Management Commitment and Employee Involvement
As the owner or manager of a small business, your attitude towards job safety and health will be reflected by your employees. If you are not interested in preventing employee injury and illness, nobody else is likely to be.
At all times, demonstrate your personal concern for employee safety and health and the priority you place on them in your workplace. Your policy must be clearly set. Only you can show its importance through your own actions.
Demonstrate to your employees the depth of your commitment by involving them in planning and carrying out your efforts. If you seriously involve your employees in identifying and resolving safety and health problems, they will commit their unique insights and energy to helping achieve the goal and objectives of your program.
Consider forming a joint employee-management safety committee. This can assist you in starting a program and will help maintain interest in the program once it is operating. Committees can be an excellent way of communicating safety and health information. If you have few employees, consider rotating them so that all can have an active part in the safety and health programming. The men and women who work for you are among the most valuable assets you have. Their safety, health, and goodwill are essential to the success of your business. Having them cooperate with you in protecting their safety and health not only helps to keep them healthy—it makes your job easier.
As a small business employer, you have inherent advantages, such as close contact with your employees, a specific acquaintance with the problems of the whole business, and usually a low worker turnover.
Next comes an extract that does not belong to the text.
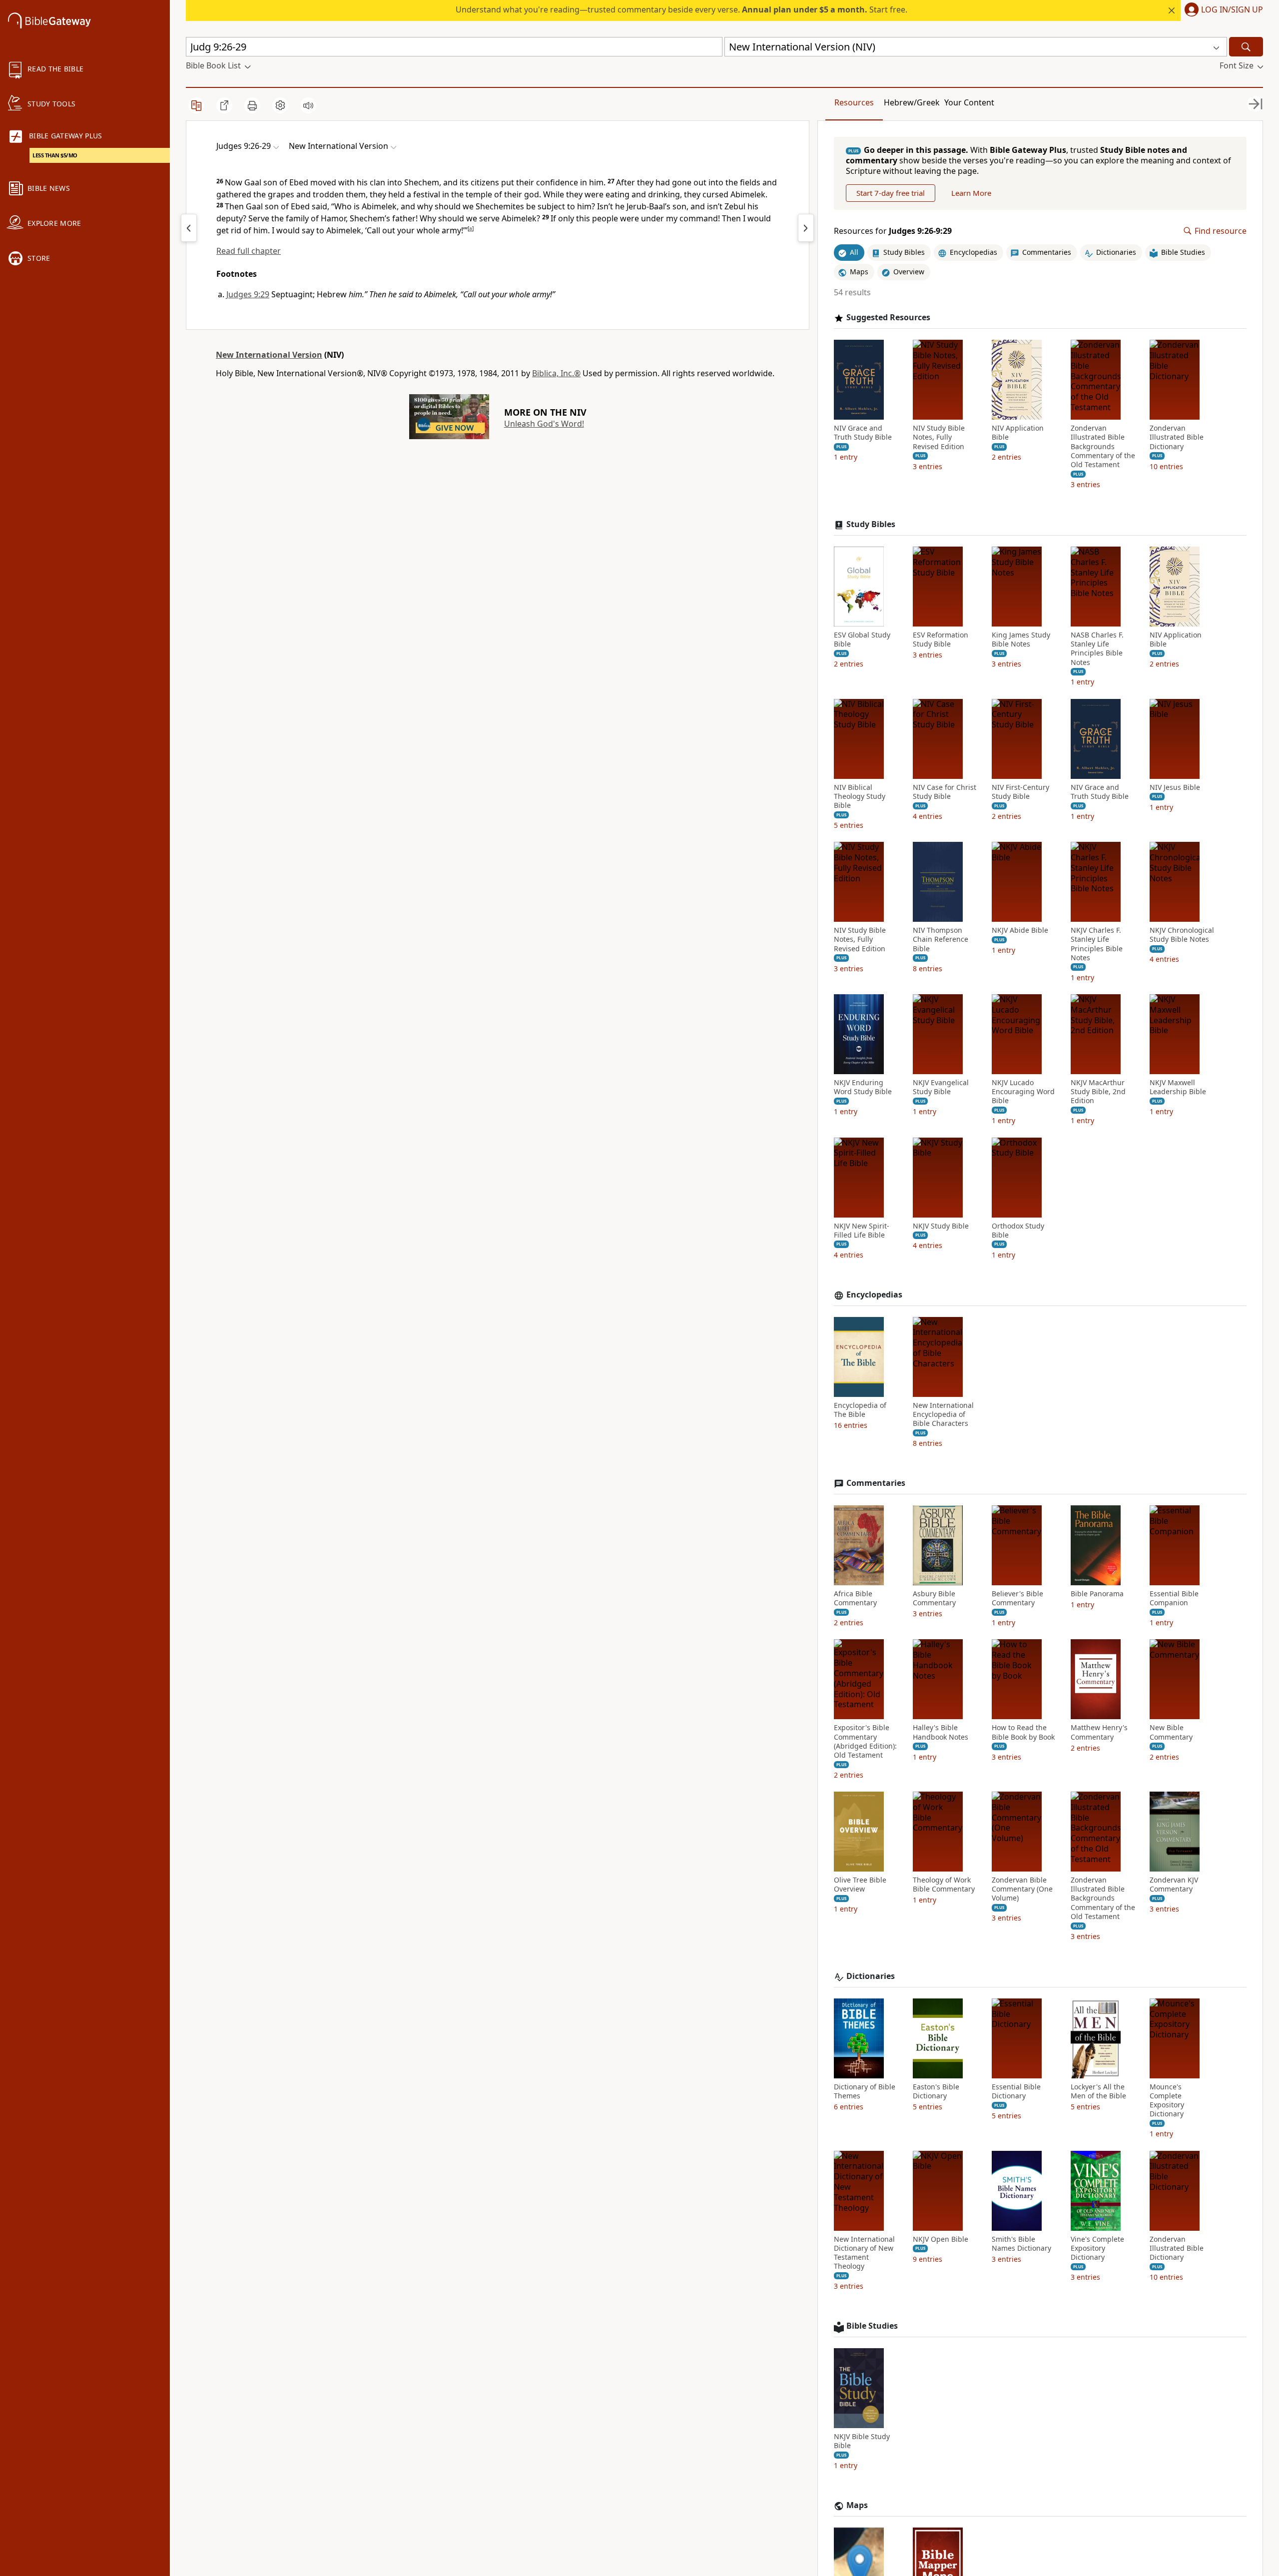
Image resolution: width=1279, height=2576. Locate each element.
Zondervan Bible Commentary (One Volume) (1022, 1889)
Probably you have already developed a personal relationship of loyalty and cooperation that can be built upon very easily. These advantages may not only increase your concern for your employees but also may make it easier to get their help.
Here are some actions to take:
- Post your own policy on the importance of worker safety and health next to the OSHA workplace poster where all employees can see it. (See sample policy statements in Appendix B.)
- Hold a meeting with all your employees to communicate that policy to them and to discuss your objectives for safety and health for the rest of the year. (These objectives will result from the decisions you make about changes you think are needed after you finish reading this publication.)
- Make sure that support from the top is visible by taking an active part, personally, in the activities that are part of your safety and health program. For example, personally review all inspection and accident reports to ensure followup when needed.
- Ensure that you, your managers, and supervisors follow all safety requirements that employees must follow, even if you are only in their area briefly. If, for instance, you require a hard hat, safety glasses and/or safety shoes in an area, wear them yourself when you are in that area.
- Use your employees' special knowledge and help them buy into the program by having them make inspections, put on safety training, or help investigate accidents.
- Make clear assignments of responsibility for every part of the program that you develop. Make certain everyone understands them. The more people involved the better. A good rule of thumb is to assign safety and health responsibilities in the same way you assign production responsibilities. Make it a special part of everyone's job to operate safely. That way, as you grow and delegate production responsibilities more widely, you will commit safety and health responsibilities with them.
- Give those with responsibility enough people, onthe-clock time, training, money and authority to get the job done.
- Don't forget about it after you make assignments; make sure personally that they get the job done. Recognize and reward those who do well, and correct those who don't.
- Take time, at least annually, to review what you have accomplished against what you set as your objectives and decide if you need new objectives or program revisions to get where you want to be.